Pelanggar “akan ditindak tegas sesuai hukum,” kata Ali.

Juru bicara Ikhwanul Muslimin Ahmed Aref membantah tuduhan yang beredar pada hari Kamis bahwa pendukung Morsi berencana melakukan kekerasan dalam protes mendatang, dan mengatakan kepada wartawan bahwa aksi duduk yang dilakukan sejak sebelum kudeta menunjukkan bahwa gerakan mereka damai. Salah satu pembicara pada konferensi pers Aref, yang tidak menyebutkan namanya, sebelumnya mengklaim bahwa agen intelijen Mesir telah menyebarkan rumor tersebut, namun tidak menjelaskan lebih lanjut.

“Kami menyangkal keras bahwa kami mempunyai selebaran yang menyerukan penutupan jalan atau menargetkan instalasi militer. Semua ini menyesatkan,” kata Aref.

Para pejabat Ikhwanul Muslimin menuduh badan-badan keamanan telah mengatur aksi mereka di masa lalu, termasuk satu insiden di mana mereka mengatakan kekerasan di Sinai dilakukan untuk melegitimasi tindakan keras terhadap kelompok Islam. Kecurigaan ini muncul di tengah meningkatnya ketegangan antara kelompok Islam dan tentara pasca kudeta.

Ketegangan tersebut meletus dalam bentuk kekerasan dalam insiden paling berdarah dalam masa transisi Mesir yang penuh perjuangan selama 2½ tahun. Pada tanggal 8 Juli, 51 pengunjuk rasa dan tiga personel keamanan tewas dalam bentrokan di luar Klub Garda Republik di mana para pendukung Morsi yakin bahwa pemimpin tersebut ditahan setelah penggulingannya pada tanggal 3 Juli. Pihak berwenang mengatakan Morsi kini ditahan di fasilitas militer yang dirahasiakan.

Broederbond mengatakan tentara dan polisi menembaki pengunjuk rasa damai tanpa alasan. Tentara mengatakan kelompok Islam bersenjata memulai kekerasan dengan menyerang klub tersebut.
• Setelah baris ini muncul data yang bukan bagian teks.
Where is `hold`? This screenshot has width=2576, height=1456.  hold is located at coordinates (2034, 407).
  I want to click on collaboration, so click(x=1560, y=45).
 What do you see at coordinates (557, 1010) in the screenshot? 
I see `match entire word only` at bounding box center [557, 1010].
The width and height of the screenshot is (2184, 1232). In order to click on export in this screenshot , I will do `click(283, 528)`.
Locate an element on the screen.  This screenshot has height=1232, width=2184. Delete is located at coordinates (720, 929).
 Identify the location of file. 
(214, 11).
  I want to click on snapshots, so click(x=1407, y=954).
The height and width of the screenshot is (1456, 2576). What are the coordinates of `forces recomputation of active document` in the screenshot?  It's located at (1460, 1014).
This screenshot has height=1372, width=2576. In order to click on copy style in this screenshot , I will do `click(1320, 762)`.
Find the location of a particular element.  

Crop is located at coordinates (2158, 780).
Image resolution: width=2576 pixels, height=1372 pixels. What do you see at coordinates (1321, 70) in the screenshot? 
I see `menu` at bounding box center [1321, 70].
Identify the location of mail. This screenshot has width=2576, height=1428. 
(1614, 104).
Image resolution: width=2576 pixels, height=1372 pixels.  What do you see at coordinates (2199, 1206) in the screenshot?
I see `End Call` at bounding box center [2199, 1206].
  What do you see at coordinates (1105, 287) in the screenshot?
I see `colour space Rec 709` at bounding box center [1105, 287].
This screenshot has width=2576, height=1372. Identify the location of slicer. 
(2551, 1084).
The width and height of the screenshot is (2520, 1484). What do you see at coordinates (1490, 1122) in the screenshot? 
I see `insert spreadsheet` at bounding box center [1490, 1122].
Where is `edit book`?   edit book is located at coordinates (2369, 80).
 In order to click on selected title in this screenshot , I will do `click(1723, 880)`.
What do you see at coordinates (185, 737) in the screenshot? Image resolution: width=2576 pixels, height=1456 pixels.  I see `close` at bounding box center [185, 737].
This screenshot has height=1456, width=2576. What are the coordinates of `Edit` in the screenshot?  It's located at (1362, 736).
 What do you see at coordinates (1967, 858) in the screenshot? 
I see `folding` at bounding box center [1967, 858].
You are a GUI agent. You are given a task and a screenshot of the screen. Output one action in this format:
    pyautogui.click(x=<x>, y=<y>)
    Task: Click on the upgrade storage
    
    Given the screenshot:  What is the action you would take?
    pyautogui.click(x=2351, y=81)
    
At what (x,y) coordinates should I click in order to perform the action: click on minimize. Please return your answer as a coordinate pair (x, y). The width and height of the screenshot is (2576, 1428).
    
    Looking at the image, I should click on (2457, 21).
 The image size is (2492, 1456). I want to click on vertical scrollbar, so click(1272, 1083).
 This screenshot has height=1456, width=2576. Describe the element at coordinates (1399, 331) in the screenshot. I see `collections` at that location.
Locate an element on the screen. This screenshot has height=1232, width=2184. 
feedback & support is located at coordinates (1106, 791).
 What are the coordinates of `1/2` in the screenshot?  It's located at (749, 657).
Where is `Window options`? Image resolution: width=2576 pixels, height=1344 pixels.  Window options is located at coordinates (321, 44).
Human Rights Watch mengatakan pihak berwenang mengambil tindakan untuk membubarkan aksi duduk damai dan beberapa pendukung Morsi menggunakan peluru tajam.

Sejak penembakan tersebut, unjuk rasa besar lainnya yang diselenggarakan oleh pendukung Morsi di pusat kota Kairo telah memicu bentrokan jalanan dengan polisi, di mana penduduk setempat juga menyerang pendukung Morsi. Tujuh orang tewas dan ratusan lainnya luka-luka dalam pertempuran semalam.

Menjelang unjuk rasa hari Jumat, pemimpin Ikhwanul Muslimin Mohammed Badie mengeluarkan pernyataan yang menyerukan militer untuk mempertimbangkan kembali keputusannya dan “kembali ke keadilan… dan keinginan untuk menerima rakyat.”

Unjuk rasa pada hari Jumat ini bertepatan dengan hari kesepuluh bulan Ramadhan, yang dirayakan oleh warga Mesir sebagai hari angkatan bersenjata melintasi Terusan Suez dalam perang tahun 1973 dengan Israel.

Badie menggunakan kesempatan ini untuk merayakan pencapaian angkatan bersenjata dan meminta anggota angkatan bersenjata untuk mengingat bahwa misi mereka sebenarnya adalah membela Mesir.

“Kami menyerukan kepada para pemimpin kudeta untuk kembali ke keadilan, (untuk) menghentikan apa yang salah,” katanya. Dalam unjuk rasa pendukung Morsi, penyelenggara membacakan pesan Badie. Para pengunjuk rasa langsung meneriakkan: “Rakyat dan tentara adalah satu tangan.”

Badie dan selusin tokoh serta pendukung Ikhwanul Muslimin lainnya dicari oleh jaksa karena dugaan peran mereka dalam menghasut kekerasan. Dalam pernyataannya, dia mendesak pengunjuk rasa untuk tetap damai.